Collected data entries

* * *

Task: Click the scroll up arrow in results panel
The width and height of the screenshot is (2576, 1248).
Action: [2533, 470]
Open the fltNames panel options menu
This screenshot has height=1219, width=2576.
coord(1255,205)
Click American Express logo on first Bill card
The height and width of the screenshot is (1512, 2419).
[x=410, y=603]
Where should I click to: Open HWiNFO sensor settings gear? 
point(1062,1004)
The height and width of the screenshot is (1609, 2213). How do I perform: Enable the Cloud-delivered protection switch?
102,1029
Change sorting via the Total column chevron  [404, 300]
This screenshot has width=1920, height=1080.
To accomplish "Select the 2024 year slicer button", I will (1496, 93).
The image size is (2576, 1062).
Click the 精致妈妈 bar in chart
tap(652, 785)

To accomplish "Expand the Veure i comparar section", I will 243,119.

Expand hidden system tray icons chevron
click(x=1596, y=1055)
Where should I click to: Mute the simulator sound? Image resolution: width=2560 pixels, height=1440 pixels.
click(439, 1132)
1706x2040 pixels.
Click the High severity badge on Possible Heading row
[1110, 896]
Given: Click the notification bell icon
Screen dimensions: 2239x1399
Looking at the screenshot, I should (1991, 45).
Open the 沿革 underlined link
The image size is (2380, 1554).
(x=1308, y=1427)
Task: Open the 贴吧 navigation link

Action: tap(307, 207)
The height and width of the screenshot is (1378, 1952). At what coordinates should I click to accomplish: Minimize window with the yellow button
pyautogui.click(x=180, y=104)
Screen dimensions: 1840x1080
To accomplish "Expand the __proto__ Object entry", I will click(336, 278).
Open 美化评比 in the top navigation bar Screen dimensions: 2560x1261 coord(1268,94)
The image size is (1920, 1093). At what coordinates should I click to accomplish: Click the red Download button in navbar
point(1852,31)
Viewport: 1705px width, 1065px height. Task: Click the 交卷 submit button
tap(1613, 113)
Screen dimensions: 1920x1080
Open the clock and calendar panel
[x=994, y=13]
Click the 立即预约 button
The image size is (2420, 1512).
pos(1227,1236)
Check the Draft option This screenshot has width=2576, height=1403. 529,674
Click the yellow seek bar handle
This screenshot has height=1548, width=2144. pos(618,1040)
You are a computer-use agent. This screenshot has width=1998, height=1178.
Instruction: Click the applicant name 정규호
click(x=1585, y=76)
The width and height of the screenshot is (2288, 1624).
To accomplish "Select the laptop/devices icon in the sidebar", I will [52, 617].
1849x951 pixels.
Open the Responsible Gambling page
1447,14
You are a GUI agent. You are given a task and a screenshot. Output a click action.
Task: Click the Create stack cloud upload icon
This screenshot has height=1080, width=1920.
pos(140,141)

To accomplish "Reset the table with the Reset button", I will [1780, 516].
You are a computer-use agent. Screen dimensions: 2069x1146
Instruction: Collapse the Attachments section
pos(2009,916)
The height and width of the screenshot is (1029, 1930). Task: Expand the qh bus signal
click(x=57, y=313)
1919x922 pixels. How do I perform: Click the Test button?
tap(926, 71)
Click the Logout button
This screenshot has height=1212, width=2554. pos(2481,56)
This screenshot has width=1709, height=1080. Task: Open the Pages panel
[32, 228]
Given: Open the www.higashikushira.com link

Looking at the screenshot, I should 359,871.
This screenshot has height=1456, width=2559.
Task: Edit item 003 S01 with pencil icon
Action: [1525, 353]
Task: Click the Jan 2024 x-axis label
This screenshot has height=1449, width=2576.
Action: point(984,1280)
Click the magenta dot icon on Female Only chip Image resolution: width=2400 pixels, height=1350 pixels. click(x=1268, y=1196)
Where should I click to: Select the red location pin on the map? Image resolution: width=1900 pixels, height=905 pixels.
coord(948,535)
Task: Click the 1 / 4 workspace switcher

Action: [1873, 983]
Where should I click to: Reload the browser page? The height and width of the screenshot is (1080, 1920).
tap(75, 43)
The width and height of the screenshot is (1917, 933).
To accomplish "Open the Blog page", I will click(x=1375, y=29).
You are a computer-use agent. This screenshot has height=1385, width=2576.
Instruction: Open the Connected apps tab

* * *

--- YOUR ASSIGNMENT ---
Nothing in the records may be dropped; reproduce them exactly.

--- OUTPUT OF THE EXERCISE ---
Task: Click the scroll up arrow in results panel
The width and height of the screenshot is (2576, 1248).
Action: [2533, 470]
Open the fltNames panel options menu
This screenshot has height=1219, width=2576.
coord(1255,205)
Click American Express logo on first Bill card
The height and width of the screenshot is (1512, 2419).
[x=410, y=603]
Where should I click to: Open HWiNFO sensor settings gear? 
point(1062,1004)
The height and width of the screenshot is (1609, 2213). How do I perform: Enable the Cloud-delivered protection switch?
102,1029
Change sorting via the Total column chevron  [404, 300]
This screenshot has width=1920, height=1080.
To accomplish "Select the 2024 year slicer button", I will (1496, 93).
The image size is (2576, 1062).
Click the 精致妈妈 bar in chart
tap(652, 785)

To accomplish "Expand the Veure i comparar section", I will 243,119.

Expand hidden system tray icons chevron
click(x=1596, y=1055)
Where should I click to: Mute the simulator sound? Image resolution: width=2560 pixels, height=1440 pixels.
click(439, 1132)
1706x2040 pixels.
Click the High severity badge on Possible Heading row
[1110, 896]
Given: Click the notification bell icon
Screen dimensions: 2239x1399
Looking at the screenshot, I should (1991, 45).
Open the 沿革 underlined link
The image size is (2380, 1554).
(x=1308, y=1427)
Task: Open the 贴吧 navigation link

Action: tap(307, 207)
The height and width of the screenshot is (1378, 1952). At what coordinates should I click to accomplish: Minimize window with the yellow button
pyautogui.click(x=180, y=104)
Screen dimensions: 1840x1080
To accomplish "Expand the __proto__ Object entry", I will click(336, 278).
Open 美化评比 in the top navigation bar Screen dimensions: 2560x1261 coord(1268,94)
The image size is (1920, 1093). At what coordinates should I click to accomplish: Click the red Download button in navbar
point(1852,31)
Viewport: 1705px width, 1065px height. Task: Click the 交卷 submit button
tap(1613, 113)
Screen dimensions: 1920x1080
Open the clock and calendar panel
[x=994, y=13]
Click the 立即预约 button
The image size is (2420, 1512).
pos(1227,1236)
Check the Draft option This screenshot has width=2576, height=1403. 529,674
Click the yellow seek bar handle
This screenshot has height=1548, width=2144. pos(618,1040)
You are a computer-use agent. This screenshot has width=1998, height=1178.
Instruction: Click the applicant name 정규호
click(x=1585, y=76)
The width and height of the screenshot is (2288, 1624).
To accomplish "Select the laptop/devices icon in the sidebar", I will [52, 617].
1849x951 pixels.
Open the Responsible Gambling page
1447,14
You are a GUI agent. You are given a task and a screenshot. Output a click action.
Task: Click the Create stack cloud upload icon
This screenshot has height=1080, width=1920.
pos(140,141)

To accomplish "Reset the table with the Reset button", I will [1780, 516].
You are a computer-use agent. Screen dimensions: 2069x1146
Instruction: Collapse the Attachments section
pos(2009,916)
The height and width of the screenshot is (1029, 1930). Task: Expand the qh bus signal
click(x=57, y=313)
1919x922 pixels. How do I perform: Click the Test button?
tap(926, 71)
Click the Logout button
This screenshot has height=1212, width=2554. pos(2481,56)
This screenshot has width=1709, height=1080. Task: Open the Pages panel
[32, 228]
Given: Open the www.higashikushira.com link

Looking at the screenshot, I should 359,871.
This screenshot has height=1456, width=2559.
Task: Edit item 003 S01 with pencil icon
Action: [1525, 353]
Task: Click the Jan 2024 x-axis label
This screenshot has height=1449, width=2576.
Action: point(984,1280)
Click the magenta dot icon on Female Only chip Image resolution: width=2400 pixels, height=1350 pixels. click(x=1268, y=1196)
Where should I click to: Select the red location pin on the map? Image resolution: width=1900 pixels, height=905 pixels.
coord(948,535)
Task: Click the 1 / 4 workspace switcher

Action: [1873, 983]
Where should I click to: Reload the browser page? The height and width of the screenshot is (1080, 1920).
tap(75, 43)
The width and height of the screenshot is (1917, 933).
To accomplish "Open the Blog page", I will click(x=1375, y=29).
You are a computer-use agent. This screenshot has height=1385, width=2576.
Instruction: Open the Connected apps tab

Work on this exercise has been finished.